На первом и втором уроке всё шло гладко, многие в коридорах подходили ко мне, восхищались, а я лишь смущенно отмахивалась — на самом деле, все заслуживает Ив. И постоянно, как только включали хоть одну песню подруги, меня охватывала тоска и злоба.
Но на большой перемене всё изменилось.
Так как я не видела в здании ни одного своего знакомого, то решила, что обедать в столовой не буду. А затем и вовсе отказалась от этой затеи — совсем кусок в горло не лез.

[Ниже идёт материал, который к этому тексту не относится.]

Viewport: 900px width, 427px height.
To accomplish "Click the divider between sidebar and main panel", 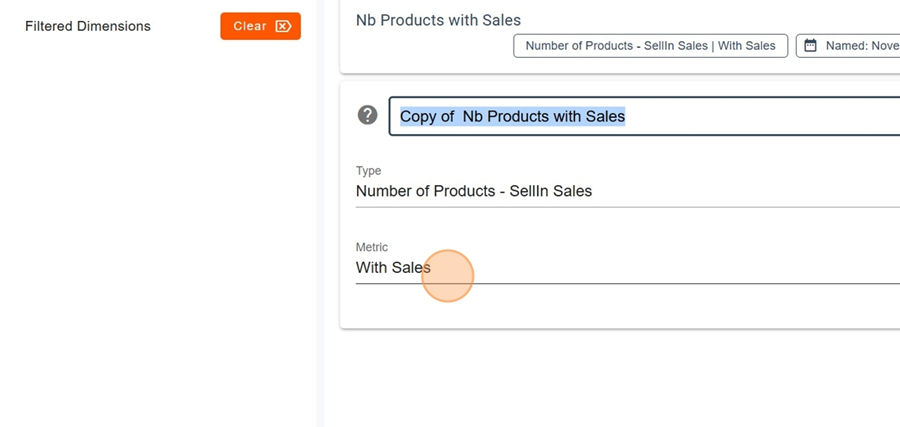I will click(x=321, y=250).
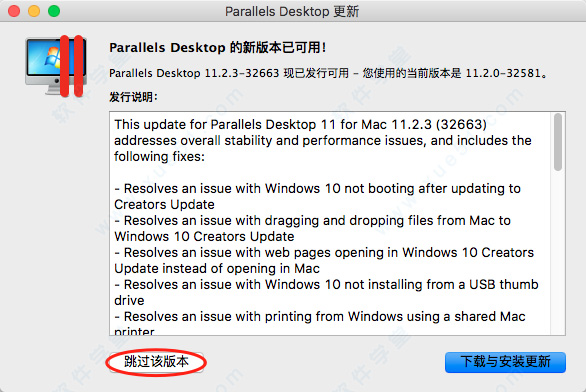Select the Windows 10 not booting line
This screenshot has height=392, width=586.
(317, 197)
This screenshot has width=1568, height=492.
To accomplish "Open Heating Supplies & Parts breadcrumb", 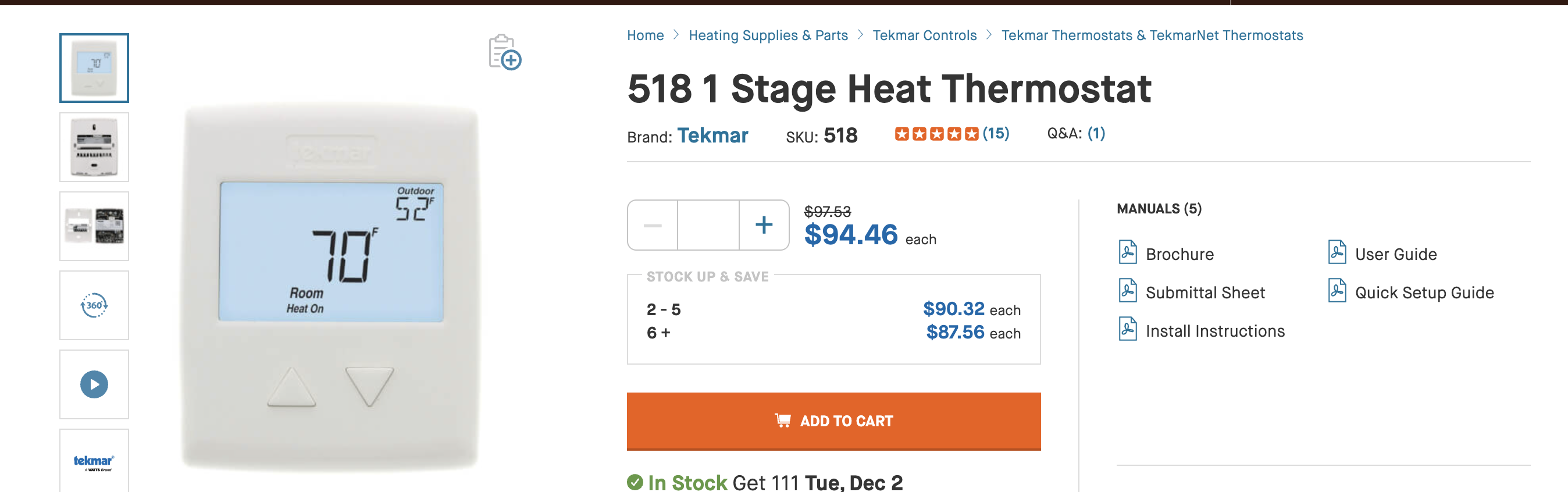I will [x=768, y=35].
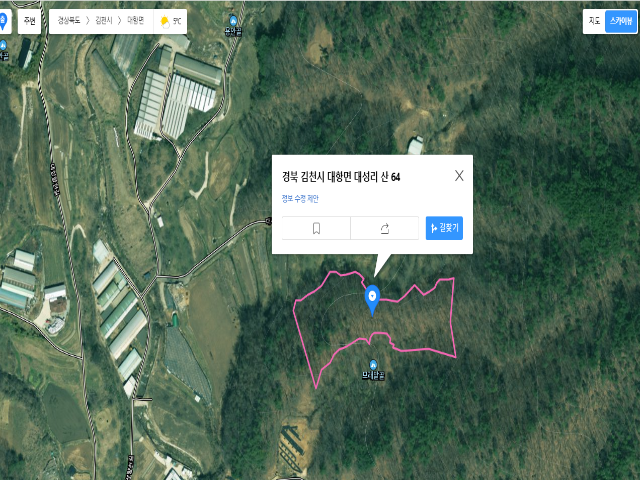640x480 pixels.
Task: Click the valley marker below the pink boundary
Action: pyautogui.click(x=373, y=365)
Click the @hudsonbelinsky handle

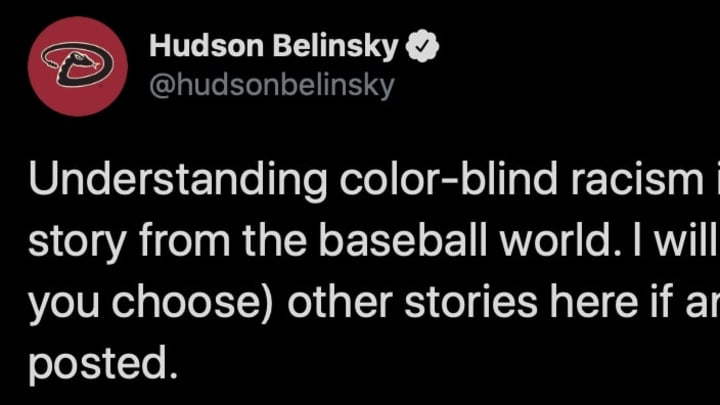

— Эй, привет! — Передо мной появилась Лейла, каким-то образом нашедшая меня в толпе однообразных людей. Она шла вперед спиной, постоянно оглядываясь назад, чтобы не столкнуться с кем-нибудь или не споткнуться обо что-нибудь. Хотя у меня создавалось впечатление, что она не хочет, чтобы я что-то увидела.
И, правда, люди в коридоре переменили своё отношение, как ни странно, именно ко мне, словно их всех подменили. Теперь они постоянно бросали взгляды на меня и перешептывались. Точно так же, как тогда, в ноябре. Мне вновь стало не по себе, и я поёжилась. «Смотри! Сейчас что-то будет!», «Эй, это она!», «Интересно, она уже знает?!» — такие фразы слышались в сперва непонятном шёпоте. Натянув свитер на кисти, я сжала кулаки, поправляя рюкзак и держа в руке методички и тетради по истории, которые только что достала из своего шкафчика. Если честно, то всю эту неделю я подумывала бросить школу. Вновь.
— Слушай, может, обойдем этот коридор с улицы? — Не унималась Лейла. Она постоянно лепетала что-то в этом роде. А затем я увидела Бриттани; всё произошло очень быстро: девушка в наглую прошлась рядом с нами, хорошенько задев плечом Лейлу, — та отскочила на пару шагов в бок — а затем Бриттани рявкнула «Шестерка!» и скрылась в толпе.
— Ты в порядке? — поинтересовалась я, глядя, как блондинка потирает ушибленное плечо. По какой-то причине меня тянуло в конец здания, туда, куда засасывает и всех остальных. Ведь что-то же привлекло их, но что?
— Эмили, я прошу тебя, давай обойдем? — жалостливо проговорила девушка.
— Да ладно тебе. Что может случиться?
И я двинулась вперед, сливаясь с потоком людей. Было очень шумно, и все волновались — от этого у меня с непривычки разыгрывалась мигрень. Приближаясь к точке, я заметила какую-то группу людей, столпившихся полукругом возле окна. А когда я подошла ближе, то увидела её. Она скалилась, предвкушая моё поражение; мне кажется, она уже давно ждала моего появления. Лейла схватила меня за запястье, оттягивая, пока не поздно, назад; но уже было поздно.
— Эмили! — закричала на всю школу та самая девушка. — Эмили Джейн Беннет! Как давно мы не виделись. — Снова этот её оскал. Она стукала своими дорогими туфлями, шагая медленно, хитро, расчетливо, и мне казалось, что она когда-нибудь поцарапает школьный паркет своими шпильками.
— Здравствуй,… — произнесла я, сглатывая слюну, — Стейси. — Просто так без всяких фамильярностей типа «Имя, Фамилия» поприветствовала блондинку.